- **SOURCE DOCUMENT**
+===+

All in, it was a good week just past. I spent most of it puttering around in a BMW X2 M Sport. My car was in for servicing the headlights. They ended up replacing at least one of the assemblies, possibly both. Downside of computers and motors (in the headlights!!!). Had the car not been under warranty, this would have been bloody expensive. Those things go for between one and two grand each on eBay. Cthulhu knows how much BMW charges for them. Still, Tuesday through Friday noon for headlamps. Maybe it’s time to trade in for a ’68 Camero. No computers. No tracking devices. Hardly any effective driving around corners. Heh!

Much of the extra hours of the week were given over to patching assorted UNIX-like operating systems, rebooting, and testing them.

Technology

Marcia’s seven year old Windows 7 laptop finally gave up the ghost. She needs a small, relatively inexpensive machine to haul around when she’s getting training on the software she uses to run her assorted sewing devices. So I toddled down to Best Buy and picked her up a Dell touch screen Inspiron 13″ Windows 10 laptop. She’s smart, so Windows 10 won’t cause her a bunch of grief.

Also dropping this week: the Beta of Red Hat Enterprise Linux 8. It’s been four years – a long time – since the last major release. I’m excited to see what’s new in this version.

+===+

(Records of locating words and elements)
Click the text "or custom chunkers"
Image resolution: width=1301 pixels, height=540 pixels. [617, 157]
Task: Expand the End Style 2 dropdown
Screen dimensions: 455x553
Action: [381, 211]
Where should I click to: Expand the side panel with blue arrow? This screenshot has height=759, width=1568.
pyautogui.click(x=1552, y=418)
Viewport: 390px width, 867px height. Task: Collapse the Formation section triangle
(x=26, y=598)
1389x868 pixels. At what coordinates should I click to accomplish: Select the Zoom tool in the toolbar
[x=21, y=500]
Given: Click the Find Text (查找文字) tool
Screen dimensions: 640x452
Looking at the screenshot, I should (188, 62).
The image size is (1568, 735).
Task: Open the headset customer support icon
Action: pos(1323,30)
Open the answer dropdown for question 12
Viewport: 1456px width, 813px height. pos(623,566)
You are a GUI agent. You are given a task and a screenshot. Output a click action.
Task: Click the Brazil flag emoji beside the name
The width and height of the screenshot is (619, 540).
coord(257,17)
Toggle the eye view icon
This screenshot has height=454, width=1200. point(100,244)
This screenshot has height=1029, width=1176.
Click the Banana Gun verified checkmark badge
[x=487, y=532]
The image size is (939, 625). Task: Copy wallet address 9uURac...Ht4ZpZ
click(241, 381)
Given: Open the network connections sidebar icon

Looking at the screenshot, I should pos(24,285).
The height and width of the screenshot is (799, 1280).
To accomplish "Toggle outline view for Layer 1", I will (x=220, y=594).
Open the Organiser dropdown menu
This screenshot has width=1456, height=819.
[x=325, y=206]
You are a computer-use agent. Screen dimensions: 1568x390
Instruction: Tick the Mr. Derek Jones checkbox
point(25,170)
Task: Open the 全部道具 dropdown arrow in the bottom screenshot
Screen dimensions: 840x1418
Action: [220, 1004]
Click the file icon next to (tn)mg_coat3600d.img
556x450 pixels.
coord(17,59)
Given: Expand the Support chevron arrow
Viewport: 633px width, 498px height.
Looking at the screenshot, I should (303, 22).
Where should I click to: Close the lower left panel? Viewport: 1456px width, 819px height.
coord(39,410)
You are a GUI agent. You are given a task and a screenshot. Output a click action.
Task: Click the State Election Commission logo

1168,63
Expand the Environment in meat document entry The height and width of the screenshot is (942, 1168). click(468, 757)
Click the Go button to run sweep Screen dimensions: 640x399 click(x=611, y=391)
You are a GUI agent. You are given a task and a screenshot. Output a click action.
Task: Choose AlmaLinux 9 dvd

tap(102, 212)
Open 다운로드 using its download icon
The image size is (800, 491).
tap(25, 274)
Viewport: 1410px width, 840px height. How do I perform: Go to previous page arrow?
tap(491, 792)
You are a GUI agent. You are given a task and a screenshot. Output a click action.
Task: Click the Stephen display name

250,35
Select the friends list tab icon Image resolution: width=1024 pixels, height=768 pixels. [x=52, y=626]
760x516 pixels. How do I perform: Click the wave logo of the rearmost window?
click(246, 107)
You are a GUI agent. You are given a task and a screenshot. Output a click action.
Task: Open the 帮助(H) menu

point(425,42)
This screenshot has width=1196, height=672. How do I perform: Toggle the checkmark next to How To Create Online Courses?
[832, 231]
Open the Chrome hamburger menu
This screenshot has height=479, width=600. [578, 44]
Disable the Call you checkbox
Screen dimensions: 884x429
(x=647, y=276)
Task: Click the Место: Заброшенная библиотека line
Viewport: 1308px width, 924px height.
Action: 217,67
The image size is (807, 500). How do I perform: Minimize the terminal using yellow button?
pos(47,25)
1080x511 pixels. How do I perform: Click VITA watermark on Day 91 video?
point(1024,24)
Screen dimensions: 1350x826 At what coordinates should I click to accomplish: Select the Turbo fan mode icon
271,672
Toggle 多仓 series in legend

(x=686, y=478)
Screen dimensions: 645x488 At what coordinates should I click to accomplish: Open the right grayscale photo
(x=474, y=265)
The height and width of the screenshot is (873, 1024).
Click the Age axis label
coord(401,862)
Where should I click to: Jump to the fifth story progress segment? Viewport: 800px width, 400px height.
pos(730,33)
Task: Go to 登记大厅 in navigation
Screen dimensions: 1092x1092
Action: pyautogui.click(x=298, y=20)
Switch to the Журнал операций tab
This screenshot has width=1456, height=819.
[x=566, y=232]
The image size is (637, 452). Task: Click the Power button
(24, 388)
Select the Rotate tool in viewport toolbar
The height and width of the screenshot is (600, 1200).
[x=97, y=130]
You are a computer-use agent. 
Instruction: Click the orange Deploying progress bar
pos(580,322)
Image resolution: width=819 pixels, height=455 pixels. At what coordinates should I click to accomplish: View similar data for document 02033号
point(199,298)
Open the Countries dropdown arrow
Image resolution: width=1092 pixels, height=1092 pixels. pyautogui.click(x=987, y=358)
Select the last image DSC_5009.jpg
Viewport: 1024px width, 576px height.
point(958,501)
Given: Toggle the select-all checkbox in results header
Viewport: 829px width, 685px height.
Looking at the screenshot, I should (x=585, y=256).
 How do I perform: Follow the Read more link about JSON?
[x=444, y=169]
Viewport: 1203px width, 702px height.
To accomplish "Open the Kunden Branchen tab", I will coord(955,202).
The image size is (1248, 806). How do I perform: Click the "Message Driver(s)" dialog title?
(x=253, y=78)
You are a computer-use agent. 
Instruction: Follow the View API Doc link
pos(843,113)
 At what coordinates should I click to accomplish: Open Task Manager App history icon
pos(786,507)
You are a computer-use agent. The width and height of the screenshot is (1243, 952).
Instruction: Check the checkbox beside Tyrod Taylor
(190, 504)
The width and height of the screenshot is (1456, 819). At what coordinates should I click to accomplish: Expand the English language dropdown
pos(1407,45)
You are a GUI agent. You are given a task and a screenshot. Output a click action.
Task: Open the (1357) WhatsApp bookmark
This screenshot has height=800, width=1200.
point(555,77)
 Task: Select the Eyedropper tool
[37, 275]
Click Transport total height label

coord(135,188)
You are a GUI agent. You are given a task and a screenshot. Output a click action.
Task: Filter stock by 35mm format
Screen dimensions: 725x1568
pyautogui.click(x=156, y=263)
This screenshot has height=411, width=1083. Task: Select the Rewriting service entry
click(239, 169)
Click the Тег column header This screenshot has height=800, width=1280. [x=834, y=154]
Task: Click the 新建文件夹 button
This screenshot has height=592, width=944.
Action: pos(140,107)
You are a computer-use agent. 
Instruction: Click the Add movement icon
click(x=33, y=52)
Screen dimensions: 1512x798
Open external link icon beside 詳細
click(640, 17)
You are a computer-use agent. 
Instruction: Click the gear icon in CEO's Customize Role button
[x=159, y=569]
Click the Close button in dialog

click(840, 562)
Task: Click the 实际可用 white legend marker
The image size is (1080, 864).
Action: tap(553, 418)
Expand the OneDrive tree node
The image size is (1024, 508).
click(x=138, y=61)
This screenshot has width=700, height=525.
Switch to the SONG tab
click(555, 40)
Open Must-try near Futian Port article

+===+

- **GIVEN PROBLEM**
Please copy the blog post from "Much of the" up to and including "bunch of grief.", changing "toddled" to "walked".

- **SOLUTION TO THIS PROBLEM**
Much of the extra hours of the week were given over to patching assorted UNIX-like operating systems, rebooting, and testing them.

Technology

Marcia’s seven year old Windows 7 laptop finally gave up the ghost. She needs a small, relatively inexpensive machine to haul around when she’s getting training on the software she uses to run her assorted sewing devices. So I walked down to Best Buy and picked her up a Dell touch screen Inspiron 13″ Windows 10 laptop. She’s smart, so Windows 10 won’t cause her a bunch of grief.